[Items from a data source]
----

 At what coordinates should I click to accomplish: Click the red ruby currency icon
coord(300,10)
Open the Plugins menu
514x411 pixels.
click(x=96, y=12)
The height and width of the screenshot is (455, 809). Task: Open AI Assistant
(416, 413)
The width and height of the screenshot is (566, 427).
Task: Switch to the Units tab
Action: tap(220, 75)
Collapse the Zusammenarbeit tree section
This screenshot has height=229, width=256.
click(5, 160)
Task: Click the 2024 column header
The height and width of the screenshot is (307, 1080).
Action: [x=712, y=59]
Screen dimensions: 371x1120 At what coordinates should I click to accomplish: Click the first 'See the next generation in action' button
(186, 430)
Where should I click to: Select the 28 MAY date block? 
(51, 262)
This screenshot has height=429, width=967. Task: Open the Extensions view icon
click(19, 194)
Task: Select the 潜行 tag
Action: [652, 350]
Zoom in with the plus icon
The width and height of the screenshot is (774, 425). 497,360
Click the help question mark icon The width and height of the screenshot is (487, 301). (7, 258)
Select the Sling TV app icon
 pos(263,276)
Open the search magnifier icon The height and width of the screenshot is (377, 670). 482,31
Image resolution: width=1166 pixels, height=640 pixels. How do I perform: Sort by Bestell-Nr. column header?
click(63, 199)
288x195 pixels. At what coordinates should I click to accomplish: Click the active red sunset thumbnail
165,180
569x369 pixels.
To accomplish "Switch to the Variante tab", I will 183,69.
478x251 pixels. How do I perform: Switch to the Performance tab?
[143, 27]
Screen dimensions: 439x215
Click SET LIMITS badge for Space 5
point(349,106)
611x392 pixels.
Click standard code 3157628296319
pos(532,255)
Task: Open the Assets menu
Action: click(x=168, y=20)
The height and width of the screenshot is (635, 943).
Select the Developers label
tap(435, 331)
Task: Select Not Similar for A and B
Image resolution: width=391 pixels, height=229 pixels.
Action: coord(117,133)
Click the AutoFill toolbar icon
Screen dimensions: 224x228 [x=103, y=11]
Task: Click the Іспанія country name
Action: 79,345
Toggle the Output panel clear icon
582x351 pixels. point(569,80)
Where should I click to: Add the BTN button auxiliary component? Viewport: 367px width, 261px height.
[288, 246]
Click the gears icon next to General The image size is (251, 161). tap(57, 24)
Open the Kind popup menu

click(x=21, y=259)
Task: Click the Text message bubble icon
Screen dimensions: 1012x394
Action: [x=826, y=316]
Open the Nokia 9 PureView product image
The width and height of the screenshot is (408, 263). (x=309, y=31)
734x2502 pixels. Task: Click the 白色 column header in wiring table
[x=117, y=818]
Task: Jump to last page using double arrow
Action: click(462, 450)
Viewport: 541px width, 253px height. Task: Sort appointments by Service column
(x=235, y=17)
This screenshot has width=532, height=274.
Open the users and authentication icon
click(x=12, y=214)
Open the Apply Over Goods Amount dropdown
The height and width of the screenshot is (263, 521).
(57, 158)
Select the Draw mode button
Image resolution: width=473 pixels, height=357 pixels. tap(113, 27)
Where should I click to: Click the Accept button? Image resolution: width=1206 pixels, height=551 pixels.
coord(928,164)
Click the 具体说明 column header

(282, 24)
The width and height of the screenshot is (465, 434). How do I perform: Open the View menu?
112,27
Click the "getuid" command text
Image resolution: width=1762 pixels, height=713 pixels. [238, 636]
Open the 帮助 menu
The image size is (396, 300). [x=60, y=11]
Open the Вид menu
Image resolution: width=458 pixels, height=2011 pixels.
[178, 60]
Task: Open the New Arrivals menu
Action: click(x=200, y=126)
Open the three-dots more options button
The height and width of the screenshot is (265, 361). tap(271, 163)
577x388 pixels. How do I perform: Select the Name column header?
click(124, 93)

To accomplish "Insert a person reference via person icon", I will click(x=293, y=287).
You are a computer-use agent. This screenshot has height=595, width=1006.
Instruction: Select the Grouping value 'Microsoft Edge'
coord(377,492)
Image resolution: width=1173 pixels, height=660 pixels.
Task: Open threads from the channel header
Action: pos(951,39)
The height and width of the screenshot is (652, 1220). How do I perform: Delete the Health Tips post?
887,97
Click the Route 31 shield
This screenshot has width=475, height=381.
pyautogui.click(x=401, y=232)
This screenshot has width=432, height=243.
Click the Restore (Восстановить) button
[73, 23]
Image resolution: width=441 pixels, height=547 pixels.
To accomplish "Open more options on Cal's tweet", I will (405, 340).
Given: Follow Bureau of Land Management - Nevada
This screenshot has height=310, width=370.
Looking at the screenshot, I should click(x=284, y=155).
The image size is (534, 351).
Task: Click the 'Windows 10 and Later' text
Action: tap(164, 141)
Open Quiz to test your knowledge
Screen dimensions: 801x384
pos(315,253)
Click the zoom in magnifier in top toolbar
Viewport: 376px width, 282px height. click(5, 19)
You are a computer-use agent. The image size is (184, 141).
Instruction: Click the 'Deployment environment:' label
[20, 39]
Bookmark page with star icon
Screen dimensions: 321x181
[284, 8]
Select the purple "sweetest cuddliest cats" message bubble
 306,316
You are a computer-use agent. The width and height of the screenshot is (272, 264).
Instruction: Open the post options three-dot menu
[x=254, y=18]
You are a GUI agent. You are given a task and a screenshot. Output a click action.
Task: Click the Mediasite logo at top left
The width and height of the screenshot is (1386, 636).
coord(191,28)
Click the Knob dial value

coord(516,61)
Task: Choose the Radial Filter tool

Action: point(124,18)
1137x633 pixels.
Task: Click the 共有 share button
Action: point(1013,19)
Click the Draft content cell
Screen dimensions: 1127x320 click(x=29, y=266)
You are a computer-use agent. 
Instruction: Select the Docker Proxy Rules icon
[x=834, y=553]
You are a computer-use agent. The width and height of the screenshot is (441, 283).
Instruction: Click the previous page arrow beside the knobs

----

Repeat the records word for word.

 At what coordinates should I click to accomplish: Click the red ruby currency icon
coord(300,10)
Open the Plugins menu
514x411 pixels.
click(x=96, y=12)
The height and width of the screenshot is (455, 809). Task: Open AI Assistant
(416, 413)
The width and height of the screenshot is (566, 427).
Task: Switch to the Units tab
Action: tap(220, 75)
Collapse the Zusammenarbeit tree section
This screenshot has height=229, width=256.
click(5, 160)
Task: Click the 2024 column header
The height and width of the screenshot is (307, 1080).
Action: [x=712, y=59]
Screen dimensions: 371x1120 At what coordinates should I click to accomplish: Click the first 'See the next generation in action' button
(186, 430)
Where should I click to: Select the 28 MAY date block? 
(51, 262)
This screenshot has height=429, width=967. Task: Open the Extensions view icon
click(19, 194)
Task: Select the 潜行 tag
Action: [652, 350]
Zoom in with the plus icon
The width and height of the screenshot is (774, 425). 497,360
Click the help question mark icon The width and height of the screenshot is (487, 301). (7, 258)
Select the Sling TV app icon
 pos(263,276)
Open the search magnifier icon The height and width of the screenshot is (377, 670). 482,31
Image resolution: width=1166 pixels, height=640 pixels. How do I perform: Sort by Bestell-Nr. column header?
click(63, 199)
288x195 pixels. At what coordinates should I click to accomplish: Click the active red sunset thumbnail
165,180
569x369 pixels.
To accomplish "Switch to the Variante tab", I will 183,69.
478x251 pixels. How do I perform: Switch to the Performance tab?
[143, 27]
Screen dimensions: 439x215
Click SET LIMITS badge for Space 5
point(349,106)
611x392 pixels.
Click standard code 3157628296319
pos(532,255)
Task: Open the Assets menu
Action: click(x=168, y=20)
The height and width of the screenshot is (635, 943).
Select the Developers label
tap(435, 331)
Task: Select Not Similar for A and B
Image resolution: width=391 pixels, height=229 pixels.
Action: coord(117,133)
Click the AutoFill toolbar icon
Screen dimensions: 224x228 [x=103, y=11]
Task: Click the Іспанія country name
Action: 79,345
Toggle the Output panel clear icon
582x351 pixels. point(569,80)
Where should I click to: Add the BTN button auxiliary component? Viewport: 367px width, 261px height.
[288, 246]
Click the gears icon next to General The image size is (251, 161). tap(57, 24)
Open the Kind popup menu

click(x=21, y=259)
Task: Click the Text message bubble icon
Screen dimensions: 1012x394
Action: [x=826, y=316]
Open the Nokia 9 PureView product image
The width and height of the screenshot is (408, 263). (x=309, y=31)
734x2502 pixels. Task: Click the 白色 column header in wiring table
[x=117, y=818]
Task: Jump to last page using double arrow
Action: click(462, 450)
Viewport: 541px width, 253px height. Task: Sort appointments by Service column
(x=235, y=17)
This screenshot has width=532, height=274.
Open the users and authentication icon
click(x=12, y=214)
Open the Apply Over Goods Amount dropdown
The height and width of the screenshot is (263, 521).
(57, 158)
Select the Draw mode button
Image resolution: width=473 pixels, height=357 pixels. tap(113, 27)
Where should I click to: Click the Accept button? Image resolution: width=1206 pixels, height=551 pixels.
coord(928,164)
Click the 具体说明 column header

(282, 24)
The width and height of the screenshot is (465, 434). How do I perform: Open the View menu?
112,27
Click the "getuid" command text
Image resolution: width=1762 pixels, height=713 pixels. [238, 636]
Open the 帮助 menu
The image size is (396, 300). [x=60, y=11]
Open the Вид menu
Image resolution: width=458 pixels, height=2011 pixels.
[178, 60]
Task: Open the New Arrivals menu
Action: click(x=200, y=126)
Open the three-dots more options button
The height and width of the screenshot is (265, 361). tap(271, 163)
577x388 pixels. How do I perform: Select the Name column header?
click(124, 93)

To accomplish "Insert a person reference via person icon", I will click(x=293, y=287).
You are a computer-use agent. This screenshot has height=595, width=1006.
Instruction: Select the Grouping value 'Microsoft Edge'
coord(377,492)
Image resolution: width=1173 pixels, height=660 pixels.
Task: Open threads from the channel header
Action: pos(951,39)
The height and width of the screenshot is (652, 1220). How do I perform: Delete the Health Tips post?
887,97
Click the Route 31 shield
This screenshot has width=475, height=381.
pyautogui.click(x=401, y=232)
This screenshot has width=432, height=243.
Click the Restore (Восстановить) button
[73, 23]
Image resolution: width=441 pixels, height=547 pixels.
To accomplish "Open more options on Cal's tweet", I will (405, 340).
Given: Follow Bureau of Land Management - Nevada
This screenshot has height=310, width=370.
Looking at the screenshot, I should click(x=284, y=155).
The image size is (534, 351).
Task: Click the 'Windows 10 and Later' text
Action: tap(164, 141)
Open Quiz to test your knowledge
Screen dimensions: 801x384
pos(315,253)
Click the zoom in magnifier in top toolbar
Viewport: 376px width, 282px height. click(5, 19)
You are a computer-use agent. The image size is (184, 141).
Instruction: Click the 'Deployment environment:' label
[20, 39]
Bookmark page with star icon
Screen dimensions: 321x181
[284, 8]
Select the purple "sweetest cuddliest cats" message bubble
 306,316
You are a computer-use agent. The width and height of the screenshot is (272, 264).
Instruction: Open the post options three-dot menu
[x=254, y=18]
You are a GUI agent. You are given a task and a screenshot. Output a click action.
Task: Click the Mediasite logo at top left
The width and height of the screenshot is (1386, 636).
coord(191,28)
Click the Knob dial value

coord(516,61)
Task: Choose the Radial Filter tool

Action: point(124,18)
1137x633 pixels.
Task: Click the 共有 share button
Action: point(1013,19)
Click the Draft content cell
Screen dimensions: 1127x320 click(x=29, y=266)
You are a computer-use agent. 
Instruction: Select the Docker Proxy Rules icon
[x=834, y=553]
You are a computer-use agent. The width and height of the screenshot is (441, 283).
Instruction: Click the previous page arrow beside the knobs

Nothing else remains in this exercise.